The paper concludes that levels of attachment are challenging to identify from observables. The research references work by Alvarez et al (2016), who modelled transitions between employment and non-employment, finding that unobserved heterogeneity across workers, affecting their degrees of negative duration dependence in exit likelihood, and the resulting dynamic selection of the stocks over time, must play a significant role in the evolution of the aggregate job finding rate from non-employment. It could be an excellent direction for future research to consider whether this extends to unemployment to inactivity flows, and whether the LTU increase during recessions can then be accounted for in this way.

Carl presented this work at the University of Sheffield’s recent Work, Pensions and Labour Economics Study Group (WPEG), which is jointly hosted by the Department for Work and Pensions (DWP) and a large number of their representatives and analysts were present.

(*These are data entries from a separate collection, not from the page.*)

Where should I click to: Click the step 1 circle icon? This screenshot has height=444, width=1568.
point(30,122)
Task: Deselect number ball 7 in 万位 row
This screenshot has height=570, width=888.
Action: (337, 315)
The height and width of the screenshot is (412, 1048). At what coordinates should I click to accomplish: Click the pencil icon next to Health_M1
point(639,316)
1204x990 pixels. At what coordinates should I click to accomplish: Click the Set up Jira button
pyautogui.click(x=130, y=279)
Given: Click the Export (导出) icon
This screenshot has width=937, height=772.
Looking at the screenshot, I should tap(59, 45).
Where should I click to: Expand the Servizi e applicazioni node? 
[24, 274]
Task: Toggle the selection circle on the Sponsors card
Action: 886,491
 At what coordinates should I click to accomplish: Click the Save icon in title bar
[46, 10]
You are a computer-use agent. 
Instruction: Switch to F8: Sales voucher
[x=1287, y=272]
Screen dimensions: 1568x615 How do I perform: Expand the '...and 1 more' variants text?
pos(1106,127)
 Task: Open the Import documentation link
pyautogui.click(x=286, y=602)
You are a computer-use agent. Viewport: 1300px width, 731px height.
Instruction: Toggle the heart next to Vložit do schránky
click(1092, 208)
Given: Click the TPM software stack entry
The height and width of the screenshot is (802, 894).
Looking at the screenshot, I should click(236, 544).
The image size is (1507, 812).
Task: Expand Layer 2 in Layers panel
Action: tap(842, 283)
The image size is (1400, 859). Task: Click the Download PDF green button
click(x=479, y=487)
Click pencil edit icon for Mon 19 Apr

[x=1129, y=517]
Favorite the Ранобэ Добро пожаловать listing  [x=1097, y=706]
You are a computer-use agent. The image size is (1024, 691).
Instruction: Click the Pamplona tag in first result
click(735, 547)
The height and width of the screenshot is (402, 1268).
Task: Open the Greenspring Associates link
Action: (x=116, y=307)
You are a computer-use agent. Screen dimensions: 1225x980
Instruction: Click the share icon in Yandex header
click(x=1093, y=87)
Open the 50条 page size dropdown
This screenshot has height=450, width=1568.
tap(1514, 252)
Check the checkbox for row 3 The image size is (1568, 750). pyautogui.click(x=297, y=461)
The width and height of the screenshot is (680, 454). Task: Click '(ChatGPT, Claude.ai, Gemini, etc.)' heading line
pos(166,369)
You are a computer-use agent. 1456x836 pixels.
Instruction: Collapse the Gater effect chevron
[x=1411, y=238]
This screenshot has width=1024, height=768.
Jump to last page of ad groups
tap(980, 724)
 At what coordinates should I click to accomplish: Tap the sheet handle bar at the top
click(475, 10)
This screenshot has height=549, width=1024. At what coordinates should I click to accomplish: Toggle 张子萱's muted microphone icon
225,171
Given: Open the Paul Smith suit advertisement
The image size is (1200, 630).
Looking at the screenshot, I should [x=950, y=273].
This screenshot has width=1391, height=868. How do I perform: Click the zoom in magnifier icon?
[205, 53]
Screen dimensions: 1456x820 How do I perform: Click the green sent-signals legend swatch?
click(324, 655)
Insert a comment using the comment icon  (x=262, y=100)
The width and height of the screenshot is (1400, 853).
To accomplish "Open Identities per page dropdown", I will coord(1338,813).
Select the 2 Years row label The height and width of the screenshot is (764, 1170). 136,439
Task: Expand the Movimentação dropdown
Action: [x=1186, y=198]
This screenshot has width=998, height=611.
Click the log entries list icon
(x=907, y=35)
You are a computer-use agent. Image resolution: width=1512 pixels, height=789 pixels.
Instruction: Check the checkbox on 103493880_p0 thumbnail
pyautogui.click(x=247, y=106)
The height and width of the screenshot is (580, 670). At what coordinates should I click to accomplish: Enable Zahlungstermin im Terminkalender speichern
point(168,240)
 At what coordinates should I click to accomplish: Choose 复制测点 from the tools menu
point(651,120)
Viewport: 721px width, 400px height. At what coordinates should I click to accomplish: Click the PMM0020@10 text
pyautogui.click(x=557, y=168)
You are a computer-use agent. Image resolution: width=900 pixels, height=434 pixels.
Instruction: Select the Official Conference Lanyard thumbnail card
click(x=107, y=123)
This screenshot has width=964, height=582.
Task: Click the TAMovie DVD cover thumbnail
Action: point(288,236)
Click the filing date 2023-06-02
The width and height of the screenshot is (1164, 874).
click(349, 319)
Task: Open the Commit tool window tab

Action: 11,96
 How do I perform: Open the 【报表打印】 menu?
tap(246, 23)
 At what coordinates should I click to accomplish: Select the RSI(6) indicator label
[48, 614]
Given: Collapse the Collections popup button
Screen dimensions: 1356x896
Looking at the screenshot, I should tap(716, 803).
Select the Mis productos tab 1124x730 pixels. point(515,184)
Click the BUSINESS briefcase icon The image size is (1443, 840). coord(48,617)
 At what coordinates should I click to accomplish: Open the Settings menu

A key discussion point from this presentation arose; whether long-term unemployment is a good indicator of the success of active labour-market policies. During the Great Recession in the UK, the rise in long-term unemployment was not matched by a decline in job-finding rates. Instead they believe that active labour market policies encouraged people to keep looking for work, reducing flows from long-term unemployment to inactivity. Those people would filter back into the work force over a longer period rather than becoming inactive. Therefore these policies could nonetheless be considered a success, despite an associated increase in long-term unemployment.